Portugezen in Japan (1543 - 1630)
Toen Shogun Iëmitsoe in 1640 Japan definitief en volledig afsloot van de buitenwereld, mochten alleen de Hollanders blijven. Zij kregen een verplichte verblijfplaats toegewezen op het kunstmatige eilandje Decima, dat door een dam met Nagasaki was verbonden.

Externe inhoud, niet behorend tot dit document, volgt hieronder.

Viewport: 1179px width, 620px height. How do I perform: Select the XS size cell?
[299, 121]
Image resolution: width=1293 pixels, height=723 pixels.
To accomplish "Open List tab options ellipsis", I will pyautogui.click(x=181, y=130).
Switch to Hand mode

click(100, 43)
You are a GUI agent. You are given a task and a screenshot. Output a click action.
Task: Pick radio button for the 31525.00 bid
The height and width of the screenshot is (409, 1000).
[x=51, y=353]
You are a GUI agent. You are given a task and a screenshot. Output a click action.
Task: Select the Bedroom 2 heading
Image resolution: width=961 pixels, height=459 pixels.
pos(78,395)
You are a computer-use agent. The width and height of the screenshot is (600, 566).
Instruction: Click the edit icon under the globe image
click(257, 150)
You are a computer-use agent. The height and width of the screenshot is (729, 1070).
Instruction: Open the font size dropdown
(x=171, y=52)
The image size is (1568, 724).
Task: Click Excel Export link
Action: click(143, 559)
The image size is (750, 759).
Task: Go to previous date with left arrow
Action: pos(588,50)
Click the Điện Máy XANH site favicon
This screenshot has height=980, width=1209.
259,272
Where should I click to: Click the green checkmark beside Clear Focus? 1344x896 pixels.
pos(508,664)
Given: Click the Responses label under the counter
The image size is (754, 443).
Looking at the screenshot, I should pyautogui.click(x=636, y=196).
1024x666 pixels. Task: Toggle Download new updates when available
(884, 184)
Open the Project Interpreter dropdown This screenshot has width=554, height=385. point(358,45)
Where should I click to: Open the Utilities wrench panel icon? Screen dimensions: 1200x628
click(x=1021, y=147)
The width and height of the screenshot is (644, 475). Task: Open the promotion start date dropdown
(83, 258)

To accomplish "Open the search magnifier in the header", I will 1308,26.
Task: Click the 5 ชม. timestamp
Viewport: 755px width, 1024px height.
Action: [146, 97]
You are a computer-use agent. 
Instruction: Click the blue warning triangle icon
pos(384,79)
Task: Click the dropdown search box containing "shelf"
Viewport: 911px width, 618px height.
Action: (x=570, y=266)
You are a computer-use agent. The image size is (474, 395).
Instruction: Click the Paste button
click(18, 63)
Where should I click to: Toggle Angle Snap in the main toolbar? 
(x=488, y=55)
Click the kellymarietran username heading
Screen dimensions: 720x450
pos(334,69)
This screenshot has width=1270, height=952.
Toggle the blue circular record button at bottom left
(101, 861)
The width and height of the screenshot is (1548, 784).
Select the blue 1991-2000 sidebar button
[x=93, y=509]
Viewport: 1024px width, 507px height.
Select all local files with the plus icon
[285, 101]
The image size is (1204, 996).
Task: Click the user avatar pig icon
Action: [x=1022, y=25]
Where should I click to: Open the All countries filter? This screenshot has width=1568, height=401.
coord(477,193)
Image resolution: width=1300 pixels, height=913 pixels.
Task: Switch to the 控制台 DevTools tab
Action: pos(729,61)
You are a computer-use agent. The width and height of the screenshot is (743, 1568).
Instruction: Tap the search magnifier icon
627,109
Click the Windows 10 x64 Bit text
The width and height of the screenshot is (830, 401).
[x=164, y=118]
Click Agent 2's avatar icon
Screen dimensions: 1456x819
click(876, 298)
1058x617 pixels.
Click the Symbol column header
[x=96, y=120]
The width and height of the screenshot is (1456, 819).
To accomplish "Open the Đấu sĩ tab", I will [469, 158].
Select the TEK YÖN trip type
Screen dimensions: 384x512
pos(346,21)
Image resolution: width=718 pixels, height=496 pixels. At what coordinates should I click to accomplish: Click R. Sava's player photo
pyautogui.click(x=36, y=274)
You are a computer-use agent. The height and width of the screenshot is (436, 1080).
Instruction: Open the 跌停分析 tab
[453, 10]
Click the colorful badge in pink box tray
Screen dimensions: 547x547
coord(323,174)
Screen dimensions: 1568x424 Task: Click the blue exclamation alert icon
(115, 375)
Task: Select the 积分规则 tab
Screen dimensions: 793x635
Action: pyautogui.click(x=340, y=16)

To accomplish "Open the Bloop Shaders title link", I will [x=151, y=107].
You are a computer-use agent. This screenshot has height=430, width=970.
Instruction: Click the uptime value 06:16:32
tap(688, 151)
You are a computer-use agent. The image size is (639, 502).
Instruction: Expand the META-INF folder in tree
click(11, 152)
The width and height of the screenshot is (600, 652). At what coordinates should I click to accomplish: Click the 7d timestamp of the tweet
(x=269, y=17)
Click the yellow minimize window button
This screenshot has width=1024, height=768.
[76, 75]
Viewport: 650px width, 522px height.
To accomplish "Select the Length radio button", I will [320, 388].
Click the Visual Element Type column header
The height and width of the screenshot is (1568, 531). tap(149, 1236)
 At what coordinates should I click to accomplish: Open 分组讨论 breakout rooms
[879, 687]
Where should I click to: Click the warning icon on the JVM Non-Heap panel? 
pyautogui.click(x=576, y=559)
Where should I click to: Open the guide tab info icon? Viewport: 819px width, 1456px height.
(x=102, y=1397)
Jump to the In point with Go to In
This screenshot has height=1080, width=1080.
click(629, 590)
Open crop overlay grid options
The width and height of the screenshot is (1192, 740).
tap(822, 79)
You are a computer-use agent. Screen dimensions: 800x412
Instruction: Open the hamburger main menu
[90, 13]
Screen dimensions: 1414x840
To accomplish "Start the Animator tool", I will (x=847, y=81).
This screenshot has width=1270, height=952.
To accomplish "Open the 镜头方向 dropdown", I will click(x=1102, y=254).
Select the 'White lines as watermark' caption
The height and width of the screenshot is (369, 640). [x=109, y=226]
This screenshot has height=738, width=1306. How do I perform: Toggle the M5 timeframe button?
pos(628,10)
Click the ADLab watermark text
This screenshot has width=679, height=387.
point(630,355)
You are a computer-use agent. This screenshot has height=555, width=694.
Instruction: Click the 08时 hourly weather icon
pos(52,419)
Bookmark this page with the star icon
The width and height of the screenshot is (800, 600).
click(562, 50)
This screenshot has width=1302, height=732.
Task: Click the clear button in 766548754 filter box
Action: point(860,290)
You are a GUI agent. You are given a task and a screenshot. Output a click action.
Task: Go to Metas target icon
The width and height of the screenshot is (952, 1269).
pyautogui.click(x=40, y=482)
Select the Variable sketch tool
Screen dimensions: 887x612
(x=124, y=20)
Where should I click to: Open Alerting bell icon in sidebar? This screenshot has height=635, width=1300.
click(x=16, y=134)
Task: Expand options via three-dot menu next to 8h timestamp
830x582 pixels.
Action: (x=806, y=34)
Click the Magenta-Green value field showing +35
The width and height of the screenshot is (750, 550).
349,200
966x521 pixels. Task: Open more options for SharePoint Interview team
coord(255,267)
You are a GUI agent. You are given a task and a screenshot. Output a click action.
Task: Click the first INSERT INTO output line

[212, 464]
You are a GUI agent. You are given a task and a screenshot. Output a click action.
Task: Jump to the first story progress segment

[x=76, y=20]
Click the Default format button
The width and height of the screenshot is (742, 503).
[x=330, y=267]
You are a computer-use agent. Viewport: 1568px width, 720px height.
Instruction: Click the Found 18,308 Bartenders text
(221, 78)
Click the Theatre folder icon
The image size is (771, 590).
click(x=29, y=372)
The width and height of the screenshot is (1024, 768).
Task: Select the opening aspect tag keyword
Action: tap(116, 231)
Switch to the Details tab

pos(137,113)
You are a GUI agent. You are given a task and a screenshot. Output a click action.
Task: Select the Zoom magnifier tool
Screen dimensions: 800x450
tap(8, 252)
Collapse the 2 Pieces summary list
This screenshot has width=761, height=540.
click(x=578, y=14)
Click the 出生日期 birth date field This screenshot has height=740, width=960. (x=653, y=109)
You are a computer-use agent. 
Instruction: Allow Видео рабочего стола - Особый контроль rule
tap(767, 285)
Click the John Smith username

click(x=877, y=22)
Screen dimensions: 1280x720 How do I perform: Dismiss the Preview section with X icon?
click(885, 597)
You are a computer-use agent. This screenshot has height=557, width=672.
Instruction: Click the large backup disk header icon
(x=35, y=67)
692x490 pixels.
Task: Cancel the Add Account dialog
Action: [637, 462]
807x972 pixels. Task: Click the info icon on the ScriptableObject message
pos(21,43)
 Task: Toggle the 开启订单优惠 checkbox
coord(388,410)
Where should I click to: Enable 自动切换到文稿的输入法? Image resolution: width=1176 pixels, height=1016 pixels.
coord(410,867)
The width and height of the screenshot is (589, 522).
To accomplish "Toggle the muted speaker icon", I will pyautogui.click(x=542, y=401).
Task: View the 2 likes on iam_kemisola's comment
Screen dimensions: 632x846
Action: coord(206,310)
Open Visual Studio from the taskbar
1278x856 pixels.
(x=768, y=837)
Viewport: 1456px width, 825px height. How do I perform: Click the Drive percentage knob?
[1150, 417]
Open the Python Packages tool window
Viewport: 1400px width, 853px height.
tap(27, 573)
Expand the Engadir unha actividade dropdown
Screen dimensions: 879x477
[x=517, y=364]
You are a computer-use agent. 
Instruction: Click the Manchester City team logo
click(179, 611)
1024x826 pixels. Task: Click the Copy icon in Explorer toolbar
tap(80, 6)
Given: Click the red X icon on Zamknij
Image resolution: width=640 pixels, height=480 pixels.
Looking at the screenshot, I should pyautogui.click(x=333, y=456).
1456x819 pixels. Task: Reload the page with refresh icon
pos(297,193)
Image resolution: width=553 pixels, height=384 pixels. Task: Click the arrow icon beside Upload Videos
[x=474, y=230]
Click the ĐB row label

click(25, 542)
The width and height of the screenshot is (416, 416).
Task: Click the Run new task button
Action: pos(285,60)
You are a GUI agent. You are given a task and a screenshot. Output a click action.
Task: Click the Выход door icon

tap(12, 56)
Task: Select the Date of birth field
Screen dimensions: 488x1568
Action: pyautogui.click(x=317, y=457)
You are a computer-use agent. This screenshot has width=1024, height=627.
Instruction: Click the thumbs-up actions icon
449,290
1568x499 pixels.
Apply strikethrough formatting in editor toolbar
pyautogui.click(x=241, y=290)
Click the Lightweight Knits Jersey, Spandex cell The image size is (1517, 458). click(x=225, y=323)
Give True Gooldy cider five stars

De nuchtere protestantse Nederlanders betoonden veel minder bekeringsdrift dan de katholieke Portugezen. Het was in feite zelfs zo dat toen de Nederlanders eenmaal wisten van de aversie die de Japanners koesterden jegens het katholieke geloof, zij er alles aan deden om te vermijden dat geloofskwesties de (handels)relaties tussen beide landen (eigenlijk tussen de VOC en Japan) zouden kunnen kelderen. Hun invloed op de Japanners was dan ook vrij beperkt en werd vanuit Japan bewust beperkt gehouden, zodat de Nederlanders van alle buitenlanders het minste gevaar vormden voor het shōgunaat en de bakufu. De Nederlanders werden trouwens flink beknot in hun bewegingsvrijheid in Japan.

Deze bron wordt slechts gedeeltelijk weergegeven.